_RECORDS FOR THIS TASK_

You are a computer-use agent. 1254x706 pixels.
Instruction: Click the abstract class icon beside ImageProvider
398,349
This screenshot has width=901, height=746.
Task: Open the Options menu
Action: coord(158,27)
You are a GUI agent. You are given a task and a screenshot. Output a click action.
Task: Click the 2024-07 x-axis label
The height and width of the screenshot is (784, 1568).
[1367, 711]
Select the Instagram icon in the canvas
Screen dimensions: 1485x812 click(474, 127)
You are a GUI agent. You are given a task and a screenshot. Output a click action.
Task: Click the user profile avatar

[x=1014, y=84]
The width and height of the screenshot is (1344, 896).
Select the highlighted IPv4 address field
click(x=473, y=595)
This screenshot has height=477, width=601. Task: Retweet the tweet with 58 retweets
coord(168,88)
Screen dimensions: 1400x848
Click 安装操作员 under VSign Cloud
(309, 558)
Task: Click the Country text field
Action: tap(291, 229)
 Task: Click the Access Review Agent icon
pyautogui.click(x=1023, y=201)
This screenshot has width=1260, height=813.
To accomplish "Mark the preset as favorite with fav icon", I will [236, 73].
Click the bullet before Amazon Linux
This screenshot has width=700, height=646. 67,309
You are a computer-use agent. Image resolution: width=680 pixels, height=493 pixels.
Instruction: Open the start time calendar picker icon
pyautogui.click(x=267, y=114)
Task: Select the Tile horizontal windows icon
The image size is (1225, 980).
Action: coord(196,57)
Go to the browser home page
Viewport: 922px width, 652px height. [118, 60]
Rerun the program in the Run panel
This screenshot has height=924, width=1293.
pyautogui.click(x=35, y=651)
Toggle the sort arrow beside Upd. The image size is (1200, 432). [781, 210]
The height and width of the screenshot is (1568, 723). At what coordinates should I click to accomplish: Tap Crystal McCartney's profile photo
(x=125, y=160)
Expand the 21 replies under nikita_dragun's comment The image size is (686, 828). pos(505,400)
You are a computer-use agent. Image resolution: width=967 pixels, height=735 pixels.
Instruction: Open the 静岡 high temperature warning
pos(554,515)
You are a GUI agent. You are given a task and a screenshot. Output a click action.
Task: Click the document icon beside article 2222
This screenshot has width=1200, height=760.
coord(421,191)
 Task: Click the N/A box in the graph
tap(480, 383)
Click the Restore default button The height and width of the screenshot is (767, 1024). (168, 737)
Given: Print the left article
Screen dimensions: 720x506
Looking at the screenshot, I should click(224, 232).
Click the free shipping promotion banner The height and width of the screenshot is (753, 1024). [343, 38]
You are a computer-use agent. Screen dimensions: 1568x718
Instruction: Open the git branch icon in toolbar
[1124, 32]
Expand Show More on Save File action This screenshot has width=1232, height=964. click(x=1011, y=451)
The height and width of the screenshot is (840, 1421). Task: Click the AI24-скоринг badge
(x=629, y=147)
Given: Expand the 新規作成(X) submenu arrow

_WHAT THE TASK ASKS_
Please rewrite the data above with every "computer-use agent" changed to "desktop automation agent", leaving everything else as it is.

_CORRECT RESPONSE_
You are a desktop automation agent. 1254x706 pixels.
Instruction: Click the abstract class icon beside ImageProvider
398,349
This screenshot has width=901, height=746.
Task: Open the Options menu
Action: coord(158,27)
You are a GUI agent. You are given a task and a screenshot. Output a click action.
Task: Click the 2024-07 x-axis label
The height and width of the screenshot is (784, 1568).
[1367, 711]
Select the Instagram icon in the canvas
Screen dimensions: 1485x812 click(474, 127)
You are a GUI agent. You are given a task and a screenshot. Output a click action.
Task: Click the user profile avatar

[x=1014, y=84]
The width and height of the screenshot is (1344, 896).
Select the highlighted IPv4 address field
click(x=473, y=595)
This screenshot has height=477, width=601. Task: Retweet the tweet with 58 retweets
coord(168,88)
Screen dimensions: 1400x848
Click 安装操作员 under VSign Cloud
(309, 558)
Task: Click the Country text field
Action: tap(291, 229)
 Task: Click the Access Review Agent icon
pyautogui.click(x=1023, y=201)
This screenshot has width=1260, height=813.
To accomplish "Mark the preset as favorite with fav icon", I will [236, 73].
Click the bullet before Amazon Linux
This screenshot has width=700, height=646. 67,309
You are a desktop automation agent. Image resolution: width=680 pixels, height=493 pixels.
Instruction: Open the start time calendar picker icon
pyautogui.click(x=267, y=114)
Task: Select the Tile horizontal windows icon
The image size is (1225, 980).
Action: coord(196,57)
Go to the browser home page
Viewport: 922px width, 652px height. [118, 60]
Rerun the program in the Run panel
This screenshot has height=924, width=1293.
pyautogui.click(x=35, y=651)
Toggle the sort arrow beside Upd. The image size is (1200, 432). [781, 210]
The height and width of the screenshot is (1568, 723). At what coordinates should I click to accomplish: Tap Crystal McCartney's profile photo
(x=125, y=160)
Expand the 21 replies under nikita_dragun's comment The image size is (686, 828). pos(505,400)
You are a desktop automation agent. Image resolution: width=967 pixels, height=735 pixels.
Instruction: Open the 静岡 high temperature warning
pos(554,515)
You are a GUI agent. You are given a task and a screenshot. Output a click action.
Task: Click the document icon beside article 2222
This screenshot has width=1200, height=760.
coord(421,191)
 Task: Click the N/A box in the graph
tap(480, 383)
Click the Restore default button The height and width of the screenshot is (767, 1024). (168, 737)
Given: Print the left article
Screen dimensions: 720x506
Looking at the screenshot, I should click(224, 232).
Click the free shipping promotion banner The height and width of the screenshot is (753, 1024). [343, 38]
You are a desktop automation agent. Screen dimensions: 1568x718
Instruction: Open the git branch icon in toolbar
[1124, 32]
Expand Show More on Save File action This screenshot has width=1232, height=964. click(x=1011, y=451)
The height and width of the screenshot is (840, 1421). Task: Click the AI24-скоринг badge
(x=629, y=147)
Given: Expand the 新規作成(X) submenu arrow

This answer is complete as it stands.